TRADICIÓN Y ORIGINALIDAD EN LA MÚSICA

HISPANOAMERICANA

...continuación 2

     Este es, pues —expresado, desde luego, en estrecha síntesis— el sentido de la música que pasa a América. No soy folklorista, ni está en la naturaleza de este trabajo indagar el complejo período de transposición por el que pasa la música española al contacto con las grandes culturas indígenas, y con el posterior aporte africano, hasta integrarse en lo que es la música hispano-americana.

     Sin duda alguna que las características de la cultura española la hacían propicia como ninguna otra a crear un mestizaje que es la raíz del ser americano. Por otra parte, las poderosas culturas solares del nuevo mundo habían llegado, como puede observarse en sus teogonías, a un tenso instante de espera, a la premonición de un nuevo, extraño acaecer que en los años inmediatos a la conquista se presentía inminente. Desde las profecías del libro de Chilam Balán, las imponentes figuras premonitorias, extraordinarias representaciones de la esperanza y la memoria, de Viracocha y Quetzalcóatl, hasta el melancólico testamento de Huaina Cápac, percibimos que la cultura americana se hallaba en un instante detenido, en un silencio sagrado, en espera de una nueva fecundación solar, momento que hace pensar en la narración maravillosa del Popol Vuh, de la espera de los sacerdotes y de la nación cakchiquel sobre el monte Hacavitz, de la aparición del sol, “que al fin, se alzó como un hombre”.
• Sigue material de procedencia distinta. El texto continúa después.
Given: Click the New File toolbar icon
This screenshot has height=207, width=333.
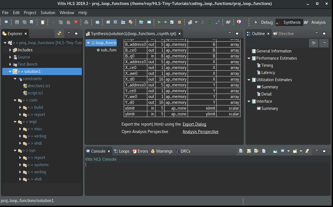Looking at the screenshot, I should click(x=43, y=22).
     En el encuentro de estas dos culturas, todo fue propicio para que las características de cada una, por otra parte, con tantas semejanzas, siguieran manteniéndose al producirse su fusión. Alba, soledad, melancolía, memoria, van a mostrarse con la misma pureza con que aparecieron en los viejos cancioneros españoles, en la maravillosa música del altiplano de Bolivia y del Perú, transidas de la misma suspensión, de la misma esencial nostalgia que discurre por la prosa del Inca Garcilaso, o en la menesterosa, implorante realidad de la poesía de César Vallejo.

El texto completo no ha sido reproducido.